**The data**
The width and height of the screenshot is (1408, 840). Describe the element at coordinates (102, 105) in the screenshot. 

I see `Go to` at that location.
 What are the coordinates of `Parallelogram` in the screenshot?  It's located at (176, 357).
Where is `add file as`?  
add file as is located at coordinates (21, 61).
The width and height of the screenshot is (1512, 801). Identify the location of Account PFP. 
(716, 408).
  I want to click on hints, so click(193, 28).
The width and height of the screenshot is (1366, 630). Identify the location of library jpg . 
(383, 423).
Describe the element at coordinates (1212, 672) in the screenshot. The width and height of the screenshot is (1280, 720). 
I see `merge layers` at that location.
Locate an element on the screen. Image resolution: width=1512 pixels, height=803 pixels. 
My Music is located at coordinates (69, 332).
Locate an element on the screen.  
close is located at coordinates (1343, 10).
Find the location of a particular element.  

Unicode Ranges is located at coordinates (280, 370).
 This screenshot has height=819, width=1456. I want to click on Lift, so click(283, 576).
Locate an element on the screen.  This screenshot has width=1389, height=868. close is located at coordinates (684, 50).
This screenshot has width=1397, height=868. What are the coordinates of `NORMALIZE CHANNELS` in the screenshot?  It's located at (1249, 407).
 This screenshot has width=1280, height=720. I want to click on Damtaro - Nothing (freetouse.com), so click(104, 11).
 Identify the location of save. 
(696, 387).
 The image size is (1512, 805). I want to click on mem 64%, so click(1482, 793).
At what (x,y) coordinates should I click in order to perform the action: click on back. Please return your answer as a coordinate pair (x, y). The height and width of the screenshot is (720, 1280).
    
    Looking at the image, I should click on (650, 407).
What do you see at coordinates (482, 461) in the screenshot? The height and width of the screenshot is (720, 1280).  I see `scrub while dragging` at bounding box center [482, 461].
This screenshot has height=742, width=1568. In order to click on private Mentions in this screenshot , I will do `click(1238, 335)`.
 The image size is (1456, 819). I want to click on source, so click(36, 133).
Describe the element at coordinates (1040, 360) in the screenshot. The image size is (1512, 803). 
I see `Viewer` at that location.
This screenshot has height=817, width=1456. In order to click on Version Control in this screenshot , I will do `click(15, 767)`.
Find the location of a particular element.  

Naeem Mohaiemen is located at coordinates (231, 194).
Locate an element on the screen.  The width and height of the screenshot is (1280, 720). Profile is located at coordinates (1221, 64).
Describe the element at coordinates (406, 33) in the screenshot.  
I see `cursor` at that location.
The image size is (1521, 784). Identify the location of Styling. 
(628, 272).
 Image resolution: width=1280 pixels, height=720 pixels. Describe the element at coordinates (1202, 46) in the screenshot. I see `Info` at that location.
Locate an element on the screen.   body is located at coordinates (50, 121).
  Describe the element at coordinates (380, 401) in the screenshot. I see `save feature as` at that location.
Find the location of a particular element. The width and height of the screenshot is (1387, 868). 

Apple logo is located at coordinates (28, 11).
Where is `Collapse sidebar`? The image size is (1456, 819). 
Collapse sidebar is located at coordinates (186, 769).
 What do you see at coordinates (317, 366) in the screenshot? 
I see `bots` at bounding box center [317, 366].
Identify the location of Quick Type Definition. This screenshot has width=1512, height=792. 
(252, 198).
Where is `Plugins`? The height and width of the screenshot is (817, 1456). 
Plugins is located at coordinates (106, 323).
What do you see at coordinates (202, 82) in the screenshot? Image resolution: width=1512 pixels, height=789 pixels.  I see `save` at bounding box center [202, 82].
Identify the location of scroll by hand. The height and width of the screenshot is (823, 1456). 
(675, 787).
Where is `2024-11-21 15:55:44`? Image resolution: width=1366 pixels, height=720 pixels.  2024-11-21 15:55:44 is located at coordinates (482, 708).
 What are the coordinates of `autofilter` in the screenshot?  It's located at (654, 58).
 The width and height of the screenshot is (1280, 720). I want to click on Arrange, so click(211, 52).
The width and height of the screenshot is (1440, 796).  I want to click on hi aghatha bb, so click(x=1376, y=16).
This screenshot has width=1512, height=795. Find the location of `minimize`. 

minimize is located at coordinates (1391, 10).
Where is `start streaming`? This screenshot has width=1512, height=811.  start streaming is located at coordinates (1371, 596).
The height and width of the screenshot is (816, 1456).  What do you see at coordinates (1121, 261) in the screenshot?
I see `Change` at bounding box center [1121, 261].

**What needs to be done**
Quote the data verbatim from the line with "coordinates (1371, 596)." up to and including the last line of the data.

**Response to the exercise**
Where is `start streaming`? This screenshot has width=1512, height=811.  start streaming is located at coordinates (1371, 596).
The height and width of the screenshot is (816, 1456).  What do you see at coordinates (1121, 261) in the screenshot?
I see `Change` at bounding box center [1121, 261].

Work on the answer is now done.